EXERCISE REQUIREMENTS: Find the lines in the records below that contain "Автоматические", and report each of them.

(MATERIAL FOR THE TASK Opens)

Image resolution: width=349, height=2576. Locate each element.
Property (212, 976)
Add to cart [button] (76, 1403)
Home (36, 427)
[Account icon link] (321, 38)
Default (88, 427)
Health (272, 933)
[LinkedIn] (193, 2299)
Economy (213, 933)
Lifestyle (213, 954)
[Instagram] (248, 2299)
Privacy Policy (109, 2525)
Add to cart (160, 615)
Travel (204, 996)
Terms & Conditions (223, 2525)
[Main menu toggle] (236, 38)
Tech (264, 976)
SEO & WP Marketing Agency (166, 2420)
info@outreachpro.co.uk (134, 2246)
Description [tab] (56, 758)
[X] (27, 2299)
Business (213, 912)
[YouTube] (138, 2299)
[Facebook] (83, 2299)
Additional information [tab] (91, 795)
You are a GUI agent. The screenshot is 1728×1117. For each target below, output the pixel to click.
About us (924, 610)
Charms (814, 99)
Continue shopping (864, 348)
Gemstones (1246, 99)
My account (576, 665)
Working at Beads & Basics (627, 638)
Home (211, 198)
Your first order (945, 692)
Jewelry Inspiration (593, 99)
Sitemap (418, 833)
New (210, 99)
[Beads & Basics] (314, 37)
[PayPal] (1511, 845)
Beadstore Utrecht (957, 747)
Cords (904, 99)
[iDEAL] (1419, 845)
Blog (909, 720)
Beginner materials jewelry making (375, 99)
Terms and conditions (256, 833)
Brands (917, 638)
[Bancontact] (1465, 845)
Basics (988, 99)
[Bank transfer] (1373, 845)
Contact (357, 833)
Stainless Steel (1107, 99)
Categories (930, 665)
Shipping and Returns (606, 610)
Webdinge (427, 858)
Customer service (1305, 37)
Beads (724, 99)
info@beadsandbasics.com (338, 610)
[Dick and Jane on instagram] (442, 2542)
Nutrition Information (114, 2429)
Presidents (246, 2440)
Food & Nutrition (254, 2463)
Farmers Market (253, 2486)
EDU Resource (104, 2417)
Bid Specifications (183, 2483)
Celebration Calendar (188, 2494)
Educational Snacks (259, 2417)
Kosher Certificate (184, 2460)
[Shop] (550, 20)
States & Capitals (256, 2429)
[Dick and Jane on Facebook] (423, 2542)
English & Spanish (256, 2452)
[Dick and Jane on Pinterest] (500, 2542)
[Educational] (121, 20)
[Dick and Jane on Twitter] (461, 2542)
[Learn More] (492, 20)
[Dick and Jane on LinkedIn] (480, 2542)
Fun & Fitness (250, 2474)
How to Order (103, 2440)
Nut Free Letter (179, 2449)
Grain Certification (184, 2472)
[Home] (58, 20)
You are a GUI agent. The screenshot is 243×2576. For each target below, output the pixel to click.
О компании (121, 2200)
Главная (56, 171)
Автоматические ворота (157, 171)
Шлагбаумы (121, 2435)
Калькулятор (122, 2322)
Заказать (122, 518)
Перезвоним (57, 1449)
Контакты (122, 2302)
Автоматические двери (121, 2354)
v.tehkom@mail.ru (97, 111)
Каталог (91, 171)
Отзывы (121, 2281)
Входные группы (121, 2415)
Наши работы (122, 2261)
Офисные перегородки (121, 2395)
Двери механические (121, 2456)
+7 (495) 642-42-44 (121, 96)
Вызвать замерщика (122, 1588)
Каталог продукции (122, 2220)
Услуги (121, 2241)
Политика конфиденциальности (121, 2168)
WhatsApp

(MATERIAL FOR THE TASK Closes)

REPLY TO THE EXERCISE:
Автоматические ворота (157, 171)
Автоматические двери (121, 2354)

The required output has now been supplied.